As far as I could see – which was quite a lot – she wasn't wearing anything else.
'Damn it, Alex,' she said, 'is it too much trouble just to come through and get a surprise?'
'Try it without the towel,' I suggested, 'and I'll tell you if it's worth the walk.'
One stunned second later, I was walking.
SIX
Later on, after the wine and some Mexican food out of Loretta's freezer, Loretta went to pick up her daughter and I walked the half-dozen yards back to my own home. There you go, Georgie, I was thinking; it all worked out the way you wanted, and you weren't even around to know it. I messed around, straightening a few things and moving some unpaid bills from one drawer to another, until I heard them get back.
Even then, I couldn't relax. One of those lights out in the valley stood for a child-killer, a torturer, and I still couldn't shake the feeling that I was almost within reach of some kind of understanding. A light had gone out when Mercado had died but then another, just as surely, had blinked on somewhere else. It was the pattern, the damned pattern, so persuasive that it hardly seemed to matter that it wasn't actually possible.

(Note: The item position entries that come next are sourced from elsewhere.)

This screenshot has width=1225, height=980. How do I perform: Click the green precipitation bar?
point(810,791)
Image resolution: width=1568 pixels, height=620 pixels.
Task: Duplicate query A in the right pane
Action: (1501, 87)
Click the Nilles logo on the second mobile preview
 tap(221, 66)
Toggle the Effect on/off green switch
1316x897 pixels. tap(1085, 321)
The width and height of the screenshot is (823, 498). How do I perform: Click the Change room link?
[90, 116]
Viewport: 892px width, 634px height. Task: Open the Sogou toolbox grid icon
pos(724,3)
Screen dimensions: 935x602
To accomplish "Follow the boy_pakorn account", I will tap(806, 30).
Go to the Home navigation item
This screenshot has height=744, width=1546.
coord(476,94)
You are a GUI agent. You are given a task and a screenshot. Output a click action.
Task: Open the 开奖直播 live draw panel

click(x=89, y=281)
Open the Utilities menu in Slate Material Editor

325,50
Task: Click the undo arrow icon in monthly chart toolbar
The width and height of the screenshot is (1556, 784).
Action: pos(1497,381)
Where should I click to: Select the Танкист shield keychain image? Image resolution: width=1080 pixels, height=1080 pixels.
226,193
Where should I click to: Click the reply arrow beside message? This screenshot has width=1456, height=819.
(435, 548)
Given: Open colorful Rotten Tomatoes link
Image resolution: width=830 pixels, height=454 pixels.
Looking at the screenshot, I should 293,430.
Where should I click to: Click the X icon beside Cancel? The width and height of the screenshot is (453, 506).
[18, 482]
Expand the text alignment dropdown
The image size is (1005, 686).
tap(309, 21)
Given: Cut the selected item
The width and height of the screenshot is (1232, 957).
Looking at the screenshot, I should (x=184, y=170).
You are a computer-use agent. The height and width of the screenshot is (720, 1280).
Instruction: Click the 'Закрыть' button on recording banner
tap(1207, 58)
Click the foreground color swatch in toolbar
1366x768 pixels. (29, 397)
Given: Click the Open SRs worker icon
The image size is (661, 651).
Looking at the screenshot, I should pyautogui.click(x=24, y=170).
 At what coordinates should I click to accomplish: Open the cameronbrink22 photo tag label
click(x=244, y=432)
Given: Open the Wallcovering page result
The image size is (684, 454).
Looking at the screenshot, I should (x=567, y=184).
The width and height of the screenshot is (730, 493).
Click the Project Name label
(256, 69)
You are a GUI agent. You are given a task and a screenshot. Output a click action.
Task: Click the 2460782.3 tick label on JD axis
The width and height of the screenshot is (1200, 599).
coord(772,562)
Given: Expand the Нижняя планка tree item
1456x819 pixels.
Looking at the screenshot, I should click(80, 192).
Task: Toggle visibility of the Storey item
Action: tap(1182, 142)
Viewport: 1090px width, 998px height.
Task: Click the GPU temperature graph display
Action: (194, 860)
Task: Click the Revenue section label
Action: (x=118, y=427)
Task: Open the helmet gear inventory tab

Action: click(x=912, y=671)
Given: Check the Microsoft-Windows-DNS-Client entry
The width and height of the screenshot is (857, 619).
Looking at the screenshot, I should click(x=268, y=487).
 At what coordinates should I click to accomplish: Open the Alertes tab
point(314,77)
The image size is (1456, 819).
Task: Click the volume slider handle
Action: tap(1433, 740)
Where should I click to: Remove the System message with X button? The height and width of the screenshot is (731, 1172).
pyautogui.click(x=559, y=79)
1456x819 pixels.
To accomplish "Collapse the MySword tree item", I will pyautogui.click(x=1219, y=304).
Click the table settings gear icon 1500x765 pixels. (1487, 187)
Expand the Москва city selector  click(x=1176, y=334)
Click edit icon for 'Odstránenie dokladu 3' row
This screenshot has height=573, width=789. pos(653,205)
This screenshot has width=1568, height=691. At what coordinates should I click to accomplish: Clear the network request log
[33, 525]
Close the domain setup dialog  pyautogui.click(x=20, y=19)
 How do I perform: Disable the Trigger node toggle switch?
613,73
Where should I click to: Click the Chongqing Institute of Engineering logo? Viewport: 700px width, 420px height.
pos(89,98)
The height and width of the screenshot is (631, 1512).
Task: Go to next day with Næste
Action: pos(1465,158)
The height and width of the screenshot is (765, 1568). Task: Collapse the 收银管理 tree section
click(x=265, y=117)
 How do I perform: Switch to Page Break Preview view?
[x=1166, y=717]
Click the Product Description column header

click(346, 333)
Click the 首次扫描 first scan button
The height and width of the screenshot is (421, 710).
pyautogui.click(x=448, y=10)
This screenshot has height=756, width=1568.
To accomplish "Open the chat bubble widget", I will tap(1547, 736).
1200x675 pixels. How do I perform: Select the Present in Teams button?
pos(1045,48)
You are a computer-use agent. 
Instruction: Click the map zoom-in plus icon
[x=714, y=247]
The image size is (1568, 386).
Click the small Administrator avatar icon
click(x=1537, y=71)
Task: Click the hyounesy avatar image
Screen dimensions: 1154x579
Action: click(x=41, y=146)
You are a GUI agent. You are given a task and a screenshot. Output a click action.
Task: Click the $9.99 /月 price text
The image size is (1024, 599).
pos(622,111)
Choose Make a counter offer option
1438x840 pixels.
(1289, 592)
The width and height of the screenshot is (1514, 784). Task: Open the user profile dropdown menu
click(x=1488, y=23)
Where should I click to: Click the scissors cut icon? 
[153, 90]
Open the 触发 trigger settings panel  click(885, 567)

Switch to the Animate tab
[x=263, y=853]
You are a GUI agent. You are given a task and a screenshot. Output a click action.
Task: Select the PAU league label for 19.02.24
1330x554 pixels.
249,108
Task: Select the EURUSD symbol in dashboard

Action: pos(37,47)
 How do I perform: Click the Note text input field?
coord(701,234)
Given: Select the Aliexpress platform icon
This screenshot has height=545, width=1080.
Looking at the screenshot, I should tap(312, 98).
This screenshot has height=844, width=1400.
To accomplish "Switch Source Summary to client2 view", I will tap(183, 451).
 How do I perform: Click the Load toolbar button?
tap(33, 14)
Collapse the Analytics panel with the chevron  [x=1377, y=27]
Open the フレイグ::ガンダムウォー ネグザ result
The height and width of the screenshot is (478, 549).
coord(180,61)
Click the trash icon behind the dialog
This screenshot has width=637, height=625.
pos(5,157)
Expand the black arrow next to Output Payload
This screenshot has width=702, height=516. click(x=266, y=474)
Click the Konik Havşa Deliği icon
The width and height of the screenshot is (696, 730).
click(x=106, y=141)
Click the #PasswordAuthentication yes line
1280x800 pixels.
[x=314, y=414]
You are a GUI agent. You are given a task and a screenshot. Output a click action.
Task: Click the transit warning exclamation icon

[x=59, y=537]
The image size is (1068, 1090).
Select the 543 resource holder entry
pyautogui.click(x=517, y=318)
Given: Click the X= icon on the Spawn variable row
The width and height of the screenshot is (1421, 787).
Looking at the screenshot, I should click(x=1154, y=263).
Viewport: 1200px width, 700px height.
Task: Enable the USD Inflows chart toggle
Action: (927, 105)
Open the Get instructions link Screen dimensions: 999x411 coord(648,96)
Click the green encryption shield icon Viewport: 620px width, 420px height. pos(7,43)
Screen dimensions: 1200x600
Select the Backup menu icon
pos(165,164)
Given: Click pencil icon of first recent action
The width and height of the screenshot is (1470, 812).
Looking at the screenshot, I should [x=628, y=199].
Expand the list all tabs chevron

I pulled my canvas gun roll out from under the bed, and started on the cleaning-and-oiling routine. Hardly realised what I was doing, until I looked down and saw that I was holding the hunting rifle almost as if I was expecting Mercado to appear outside and say, Hi, Alex, I've come for the kid.
Was that it? Was I getting all raw and protective because, for the first time in years, it was starting to look as if I had something to protect? Not that my eyes weren't wide-open; I'd noticed without commenting on the picture in Loretta's bedroom that was supposed to be hidden behind a stack of her Romance paperbacks, and I'd said nothing to break the long silence afterwards. We'd both been around, we weren't children; but I wanted to think that there was still some of that special innocence in us both, the kind that Georgie showed when she looked at a tray of day-old chicks destined only to survive long enough to be live food for the reptiles and hawks. The kind that can be lost so easily, like when somebody says the obvious out loud.
Mercado could still come, I was thinking. His body may be in the morgue, but he's still out there.
But I couldn't say it.
Not to anybody else.
SEVEN
I hit paydirt with my twelfth residential motel, just as I was starting to get weary and to believe that I was taking a long shot that would get me nowhere. Most of the desk monkeys so far had known me already, which meant that I didn't have to show my badge and make it official, thereby risking the trouble that this might cause if word ever got back; but the young man behind the counter at the Sunset Beach Motor Court didn't know me, and I didn't know him. He was tall and skinny and wore glasses and had the air of somebody with an education who hadn't been able to make any good use of it. He was two or three years too old for this job to be any kind of a stop-gap.